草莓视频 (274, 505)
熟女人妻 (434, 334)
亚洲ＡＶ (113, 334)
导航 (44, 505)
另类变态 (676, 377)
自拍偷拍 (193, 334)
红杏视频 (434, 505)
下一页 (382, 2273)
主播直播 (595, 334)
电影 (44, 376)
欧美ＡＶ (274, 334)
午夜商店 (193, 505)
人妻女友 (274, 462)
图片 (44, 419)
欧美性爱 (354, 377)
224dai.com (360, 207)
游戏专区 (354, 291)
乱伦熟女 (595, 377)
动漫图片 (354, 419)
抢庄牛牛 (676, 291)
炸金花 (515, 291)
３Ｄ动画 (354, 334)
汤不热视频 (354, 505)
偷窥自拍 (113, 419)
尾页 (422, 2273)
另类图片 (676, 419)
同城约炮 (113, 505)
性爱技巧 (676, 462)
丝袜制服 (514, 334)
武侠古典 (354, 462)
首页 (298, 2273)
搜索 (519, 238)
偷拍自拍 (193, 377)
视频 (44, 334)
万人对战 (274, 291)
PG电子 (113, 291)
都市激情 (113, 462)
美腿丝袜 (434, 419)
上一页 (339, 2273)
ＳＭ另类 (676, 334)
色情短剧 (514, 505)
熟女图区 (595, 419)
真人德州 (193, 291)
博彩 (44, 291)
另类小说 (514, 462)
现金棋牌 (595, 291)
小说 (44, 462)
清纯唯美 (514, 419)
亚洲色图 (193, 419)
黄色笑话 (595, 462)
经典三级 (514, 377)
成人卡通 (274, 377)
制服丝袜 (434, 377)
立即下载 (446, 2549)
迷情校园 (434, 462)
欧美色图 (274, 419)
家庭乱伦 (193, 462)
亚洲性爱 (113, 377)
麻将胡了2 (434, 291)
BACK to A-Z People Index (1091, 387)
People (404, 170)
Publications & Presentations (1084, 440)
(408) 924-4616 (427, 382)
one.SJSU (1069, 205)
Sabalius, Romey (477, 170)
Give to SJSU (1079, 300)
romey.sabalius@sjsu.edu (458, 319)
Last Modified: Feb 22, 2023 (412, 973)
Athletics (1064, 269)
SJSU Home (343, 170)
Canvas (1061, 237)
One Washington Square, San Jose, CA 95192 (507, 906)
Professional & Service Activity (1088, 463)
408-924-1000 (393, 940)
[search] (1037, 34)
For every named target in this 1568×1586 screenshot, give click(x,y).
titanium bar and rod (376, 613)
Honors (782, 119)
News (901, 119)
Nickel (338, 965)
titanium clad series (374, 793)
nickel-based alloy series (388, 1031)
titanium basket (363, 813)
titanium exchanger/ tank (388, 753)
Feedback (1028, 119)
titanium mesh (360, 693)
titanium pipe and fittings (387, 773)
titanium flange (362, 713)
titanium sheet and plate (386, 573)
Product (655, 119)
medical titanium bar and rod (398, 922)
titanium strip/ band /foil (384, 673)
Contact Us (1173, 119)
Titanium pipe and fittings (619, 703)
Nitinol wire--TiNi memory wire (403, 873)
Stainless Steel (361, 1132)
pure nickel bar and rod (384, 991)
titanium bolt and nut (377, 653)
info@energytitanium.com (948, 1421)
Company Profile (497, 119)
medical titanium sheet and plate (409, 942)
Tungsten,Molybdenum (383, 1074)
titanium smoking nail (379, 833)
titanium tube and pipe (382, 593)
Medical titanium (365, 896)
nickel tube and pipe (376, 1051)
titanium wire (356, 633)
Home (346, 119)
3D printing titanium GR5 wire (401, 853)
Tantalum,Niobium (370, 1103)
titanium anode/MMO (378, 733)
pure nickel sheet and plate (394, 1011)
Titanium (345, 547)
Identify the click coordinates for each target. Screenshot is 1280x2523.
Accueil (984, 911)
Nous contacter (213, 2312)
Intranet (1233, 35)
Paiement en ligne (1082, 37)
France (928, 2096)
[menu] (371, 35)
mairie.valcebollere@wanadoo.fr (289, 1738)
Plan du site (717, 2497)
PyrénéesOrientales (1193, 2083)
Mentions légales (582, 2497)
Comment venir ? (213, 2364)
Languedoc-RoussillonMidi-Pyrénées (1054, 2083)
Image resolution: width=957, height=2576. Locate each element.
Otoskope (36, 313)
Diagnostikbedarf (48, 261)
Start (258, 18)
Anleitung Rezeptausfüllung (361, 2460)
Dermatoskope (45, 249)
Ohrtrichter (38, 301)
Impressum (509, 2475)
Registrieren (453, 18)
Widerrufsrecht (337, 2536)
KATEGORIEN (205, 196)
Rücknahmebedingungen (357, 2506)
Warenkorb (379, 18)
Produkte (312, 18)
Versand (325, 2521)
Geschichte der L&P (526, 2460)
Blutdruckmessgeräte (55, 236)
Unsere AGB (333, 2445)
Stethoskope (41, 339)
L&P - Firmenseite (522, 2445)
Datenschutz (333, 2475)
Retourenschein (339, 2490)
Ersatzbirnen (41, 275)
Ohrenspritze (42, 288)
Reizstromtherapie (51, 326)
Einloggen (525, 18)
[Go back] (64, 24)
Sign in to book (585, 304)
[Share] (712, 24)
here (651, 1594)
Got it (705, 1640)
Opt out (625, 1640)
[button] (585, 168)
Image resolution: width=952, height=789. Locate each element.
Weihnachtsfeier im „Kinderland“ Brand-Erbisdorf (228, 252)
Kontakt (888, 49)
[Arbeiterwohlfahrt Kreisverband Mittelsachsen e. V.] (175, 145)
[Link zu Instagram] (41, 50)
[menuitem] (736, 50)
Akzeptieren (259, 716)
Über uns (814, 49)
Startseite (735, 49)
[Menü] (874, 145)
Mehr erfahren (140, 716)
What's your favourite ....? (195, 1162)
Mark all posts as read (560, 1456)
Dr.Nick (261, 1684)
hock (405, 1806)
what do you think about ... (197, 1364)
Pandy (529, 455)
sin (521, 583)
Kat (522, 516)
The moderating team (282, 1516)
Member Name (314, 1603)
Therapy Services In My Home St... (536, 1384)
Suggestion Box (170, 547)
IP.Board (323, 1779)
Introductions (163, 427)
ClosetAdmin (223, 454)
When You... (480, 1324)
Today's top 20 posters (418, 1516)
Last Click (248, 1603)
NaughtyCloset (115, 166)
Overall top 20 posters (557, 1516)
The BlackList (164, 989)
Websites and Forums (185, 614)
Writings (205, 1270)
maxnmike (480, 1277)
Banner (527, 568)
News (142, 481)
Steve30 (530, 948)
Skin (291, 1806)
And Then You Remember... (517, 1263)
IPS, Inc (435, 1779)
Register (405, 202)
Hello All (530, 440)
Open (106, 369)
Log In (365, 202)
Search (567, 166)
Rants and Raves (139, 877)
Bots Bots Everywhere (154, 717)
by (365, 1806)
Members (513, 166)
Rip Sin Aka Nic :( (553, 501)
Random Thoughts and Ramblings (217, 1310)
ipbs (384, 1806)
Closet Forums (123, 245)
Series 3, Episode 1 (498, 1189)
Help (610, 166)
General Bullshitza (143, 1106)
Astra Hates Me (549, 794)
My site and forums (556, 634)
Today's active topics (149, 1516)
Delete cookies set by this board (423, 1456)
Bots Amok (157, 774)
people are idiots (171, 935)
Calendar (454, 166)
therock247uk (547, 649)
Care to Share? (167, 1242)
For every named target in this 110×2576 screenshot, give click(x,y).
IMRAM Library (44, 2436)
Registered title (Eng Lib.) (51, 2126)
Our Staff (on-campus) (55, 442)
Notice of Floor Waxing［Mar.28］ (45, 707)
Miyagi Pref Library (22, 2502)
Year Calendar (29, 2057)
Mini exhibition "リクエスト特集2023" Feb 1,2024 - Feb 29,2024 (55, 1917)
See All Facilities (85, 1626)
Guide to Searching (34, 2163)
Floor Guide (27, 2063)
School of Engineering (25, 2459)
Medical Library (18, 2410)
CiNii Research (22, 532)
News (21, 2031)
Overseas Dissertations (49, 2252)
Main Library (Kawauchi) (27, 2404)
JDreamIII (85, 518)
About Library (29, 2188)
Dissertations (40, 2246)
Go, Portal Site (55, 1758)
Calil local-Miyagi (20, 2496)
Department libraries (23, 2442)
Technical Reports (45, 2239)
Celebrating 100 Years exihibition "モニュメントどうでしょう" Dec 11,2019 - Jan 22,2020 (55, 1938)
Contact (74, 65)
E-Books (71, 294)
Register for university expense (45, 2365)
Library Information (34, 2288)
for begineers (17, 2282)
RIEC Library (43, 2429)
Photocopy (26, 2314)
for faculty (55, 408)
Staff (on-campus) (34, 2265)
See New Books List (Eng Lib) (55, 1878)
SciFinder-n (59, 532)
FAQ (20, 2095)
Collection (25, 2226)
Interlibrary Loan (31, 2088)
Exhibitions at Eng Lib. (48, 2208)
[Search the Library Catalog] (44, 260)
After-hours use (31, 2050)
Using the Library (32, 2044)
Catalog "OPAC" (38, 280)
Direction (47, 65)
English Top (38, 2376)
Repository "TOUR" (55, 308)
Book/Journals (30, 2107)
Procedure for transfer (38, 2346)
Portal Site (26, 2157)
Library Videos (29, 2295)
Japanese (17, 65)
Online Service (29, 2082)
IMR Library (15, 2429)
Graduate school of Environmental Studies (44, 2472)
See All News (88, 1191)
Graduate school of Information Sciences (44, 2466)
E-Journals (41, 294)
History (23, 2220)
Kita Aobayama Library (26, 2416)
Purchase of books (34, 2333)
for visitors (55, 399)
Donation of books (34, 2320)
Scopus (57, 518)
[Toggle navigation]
——
EXERCISE PROMPT - Return, without any changes, the lines of the data starting with the line that contains "抢庄牛牛 (676, 291)" and going on through the line that contains "黄色笑话 (595, 462)", including both of those lines.

RESULT OF THIS EXERCISE -
抢庄牛牛 (676, 291)
炸金花 (515, 291)
３Ｄ动画 (354, 334)
汤不热视频 (354, 505)
偷窥自拍 (113, 419)
尾页 (422, 2273)
另类图片 (676, 419)
同城约炮 (113, 505)
性爱技巧 (676, 462)
丝袜制服 (514, 334)
武侠古典 (354, 462)
首页 (298, 2273)
搜索 (519, 238)
偷拍自拍 (193, 377)
视频 (44, 334)
万人对战 (274, 291)
PG电子 (113, 291)
都市激情 (113, 462)
美腿丝袜 (434, 419)
上一页 (339, 2273)
ＳＭ另类 (676, 334)
色情短剧 (514, 505)
熟女图区 (595, 419)
真人德州 (193, 291)
博彩 (44, 291)
另类小说 (514, 462)
现金棋牌 (595, 291)
小说 (44, 462)
清纯唯美 (514, 419)
亚洲色图 (193, 419)
黄色笑话 (595, 462)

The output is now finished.